Canadians, including Albertans, wanted a stronger, faster industrial carbon pricing system

New Polling Shows Industrial Carbon Pricing Should be Stronger, Pipeline Should Not be Federally Financed, and Albertans Agree

Media Release: For Immediate Release, Wednesday May 27th, 2026

New polling from Abacus Data shows Canadians are more than twice as likely to support increasing Alberta’s industrial carbon price to $130 per tonne by 2030 (47%) than delaying this increase until 2040 (22%). In Alberta, where new rules for carbon pollution are set to take hold under a deal between the federal and provincial governments, more people (43%) supported that 2030 target than a delay to 2040 (33%).

This information comes as the Federal Government failed to negotiate a $130 per tonne by 2030 price and instead gave in to a severely weakened and delayed Industrial Carbon Price – that could “decimate” vital green industries and jobs according to Canada’s Clean50 founder. Canada’s national industrial carbon price was set to rise to $170 per tonne by 2030. Instead, Alberta’s will be delayed to 2040 and the minimum carbon price only reaching $110 as experts from the International Institute on Sustainable Development have confirmed.

The polling also shows that – if a pipeline to the west coast of BC were to go ahead – Canadians say it should be financed privately (39%), with only 28% saying the federal government should finance it. Again, even in Alberta 42% percent say it should be financed privately, while only 34% say it should be financed federally. This also holds true across the political spectrum of voters.

Additionally, the polling indicates in a broader sense strong support for government regulations to limit oil and gas corporations’ greenhouse gas emissions. 7 out of 10  Canadians support such regulations. Alberta also sees a strong majority (62%) in favour of such regulations and only 20% opposed.

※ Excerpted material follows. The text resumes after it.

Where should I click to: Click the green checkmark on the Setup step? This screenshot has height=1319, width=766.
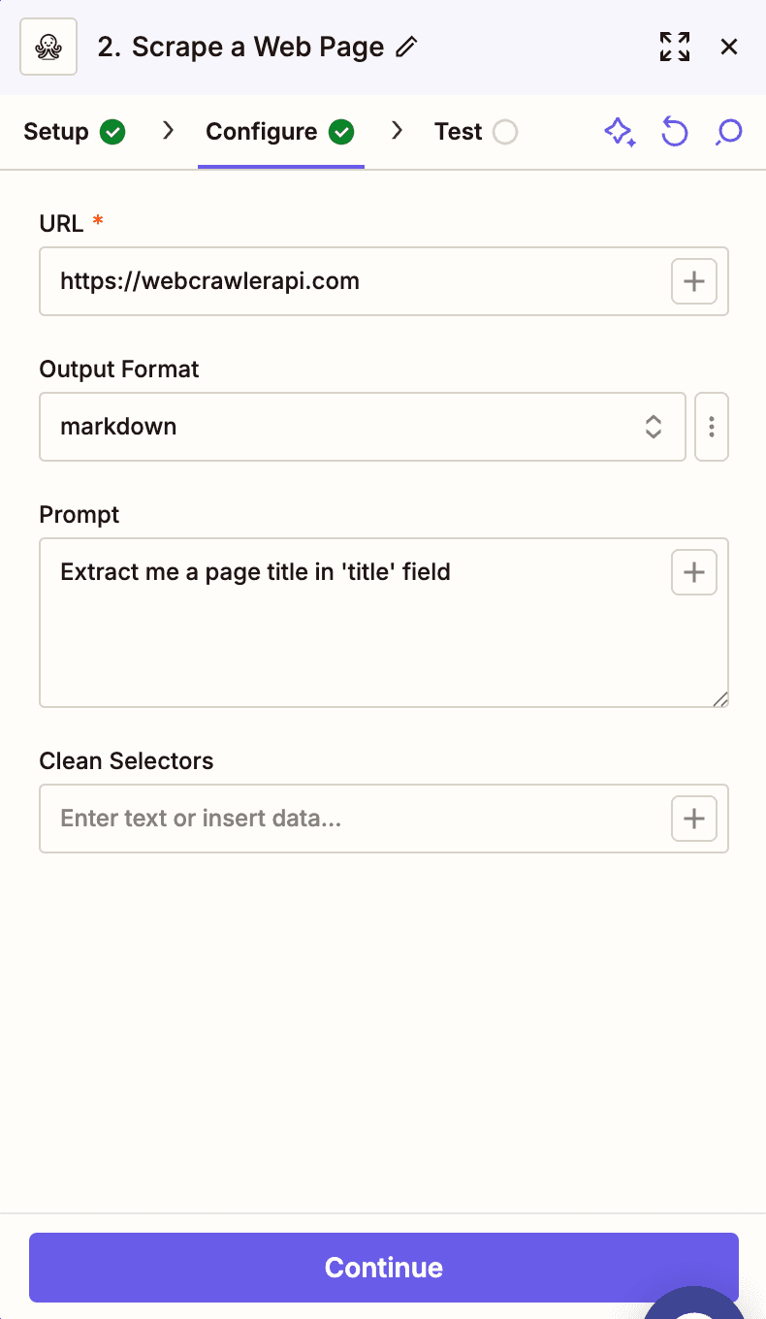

Journalists can request polling details by contacting us at Media@sierraclub.ca

“These polling results show Canadians support holding oil and gas companies to account for their pollution. The oil and gas industry has played the federal government like a fiddle, says Gretchen Fitzgerald, Executive Director at Sierra Club Canada. “Weakening industrial carbon pricing should never have been on the table in this negotiation – the only winners here are oil and gas corporations – our country and our climate security are the biggest losers in this ‘deal’.”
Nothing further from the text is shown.